Text section section start
UT rejects participation in ranking study

Allison Harris

Because of a change to the way the U.S. News and World Report evaluates college education programs, UT will not provide information for a national ranking of undergraduate and graduate education programs, said a UTeach co-director.

U.S. News and World Report and the National Council on Teacher Quality announced late last month that they were teaming up for the first time to rate the nation’s undergraduate teacher education programs.

Thirty-seven education deans, presidents and directors sent a letter criticizing the council’s criteria, which they said focused on curriculum over results. Nobody from UT signed the letter, but they shared similar concerns about the new evaluation process, said UTeach co-director Michael Marder.

The letter criticized a plan to automatically fail programs that did not participate in the new review process.

Douglas Palmer, dean of Texas A&M’s College of Education and Human Development signed the letter and said the evaluations will not be valuable for Texas A&M or the general public.

“It’s the opinions of the people who are hiring our students, it is the opinions of the parents, and it is the learning of the students of our teacher graduates — these are the critical evaluation concerns,” he said.

The Council responded by instead deciding to give estimated ratings to schools it could not get enough information for.

“We are not in this to punish education schools that don’t respond,” said council spokeswoman Julie Greenberg. “We want to create the expectation that they owe this information to the public.”

Marder said UT is not planning to provide information to the council because it used inflexible standards to evaluate the UTeach program for training secondary science educators in Jan. 2010.

The state requires secondary science educators to study four different subjects. The University complies through composite certification, in which students take 24 course hours in one area, 12 hours in another field and six hours each in two other fields. Although Greenberg said it gave the University an overall design award, the program was criticized for requiring two biology courses of science teachers.

“They simply had the long list of particular things they were looking for in the program, and they gave a high score if they found them and a low score if they didn’t,” Marder said. “I see no indications that they pay attention to any of the outcomes for the graduates of the program. These are things that everyone preparing teachers cares about.”
Text section section end
** Exercise objective **
Copy the passage of the ranking-study article between "Douglas Palmer, dean" and "the general public.", inclusive, substituting "useful" for "valuable".
Records shown section start
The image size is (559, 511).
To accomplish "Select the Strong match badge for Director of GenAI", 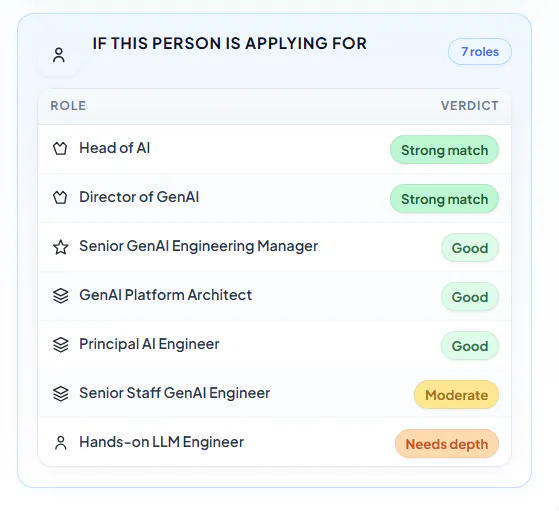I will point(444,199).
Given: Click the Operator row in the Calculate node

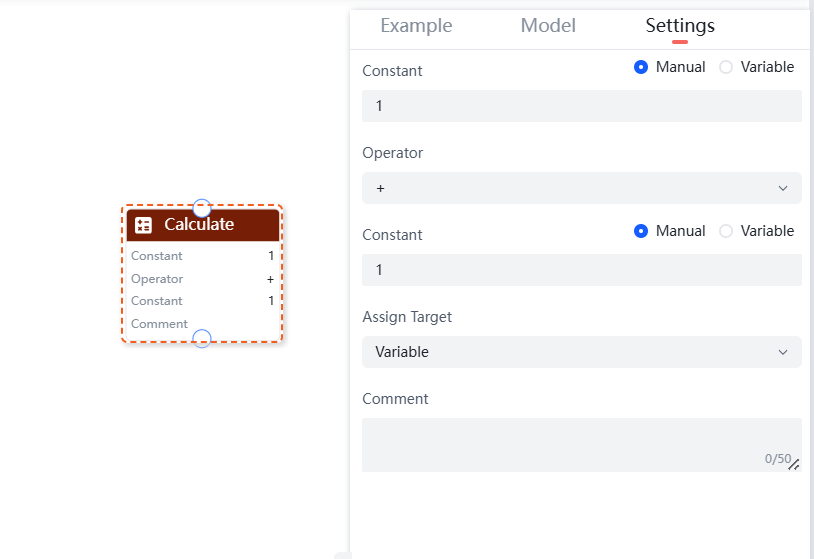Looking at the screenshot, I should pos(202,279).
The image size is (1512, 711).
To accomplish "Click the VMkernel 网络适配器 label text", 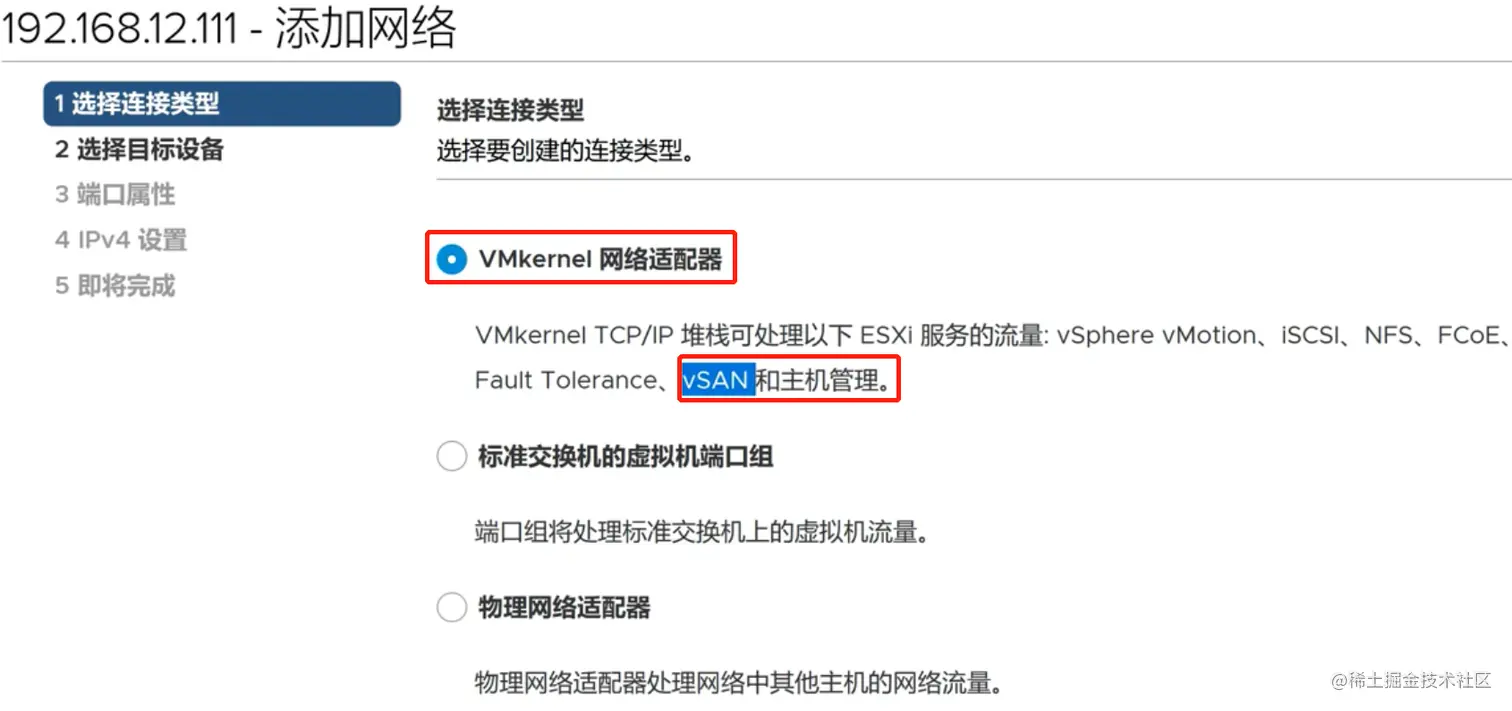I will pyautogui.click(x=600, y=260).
Records shown section end
Records shown section start
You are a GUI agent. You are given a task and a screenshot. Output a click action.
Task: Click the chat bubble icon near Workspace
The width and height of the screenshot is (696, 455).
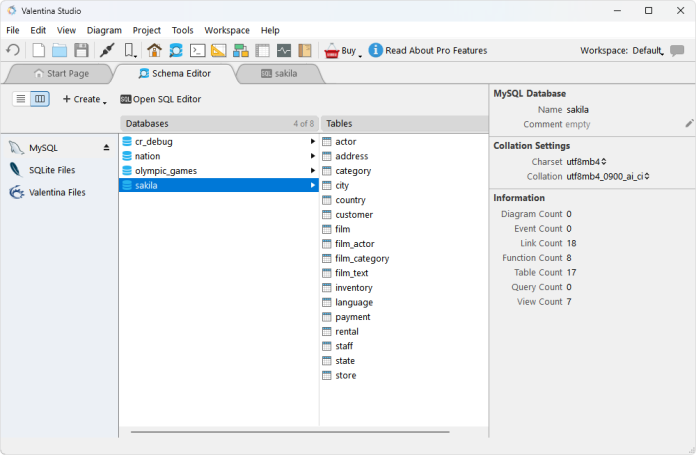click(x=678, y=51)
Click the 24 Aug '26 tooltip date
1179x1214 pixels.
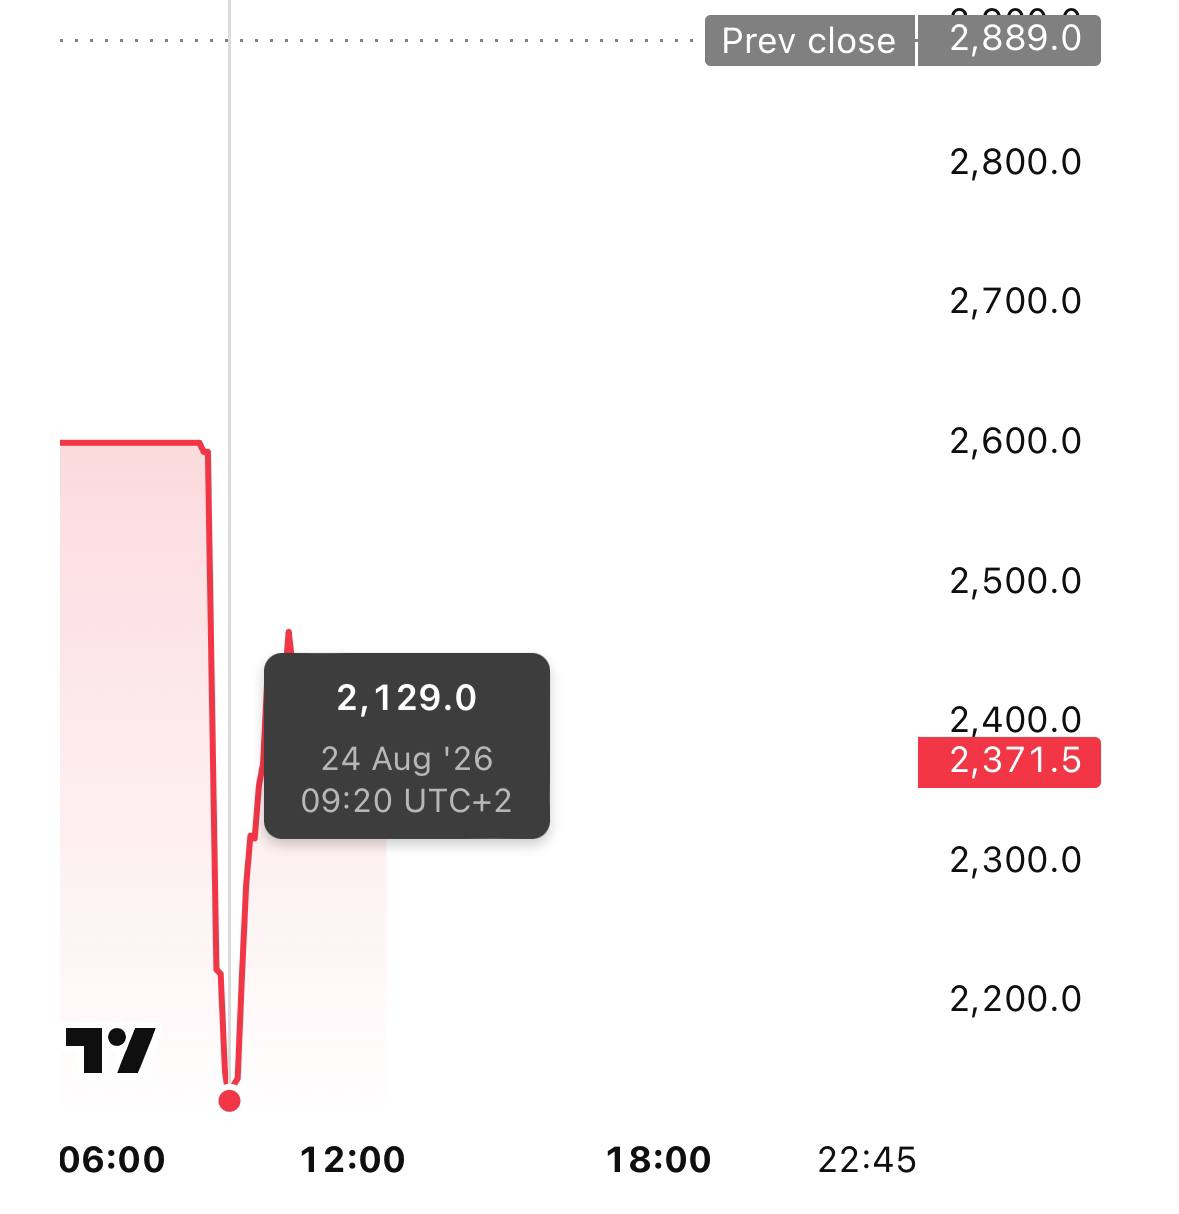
Records shown section end
Records shown section start
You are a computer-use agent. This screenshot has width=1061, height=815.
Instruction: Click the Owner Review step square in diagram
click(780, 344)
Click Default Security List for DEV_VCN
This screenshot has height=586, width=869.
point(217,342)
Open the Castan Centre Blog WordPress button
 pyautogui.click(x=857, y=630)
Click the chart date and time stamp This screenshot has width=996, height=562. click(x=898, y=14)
Records shown section end
** Expected output **
Douglas Palmer, dean of Texas A&M’s College of Education and Human Development signed the letter and said the evaluations will not be useful for Texas A&M or the general public.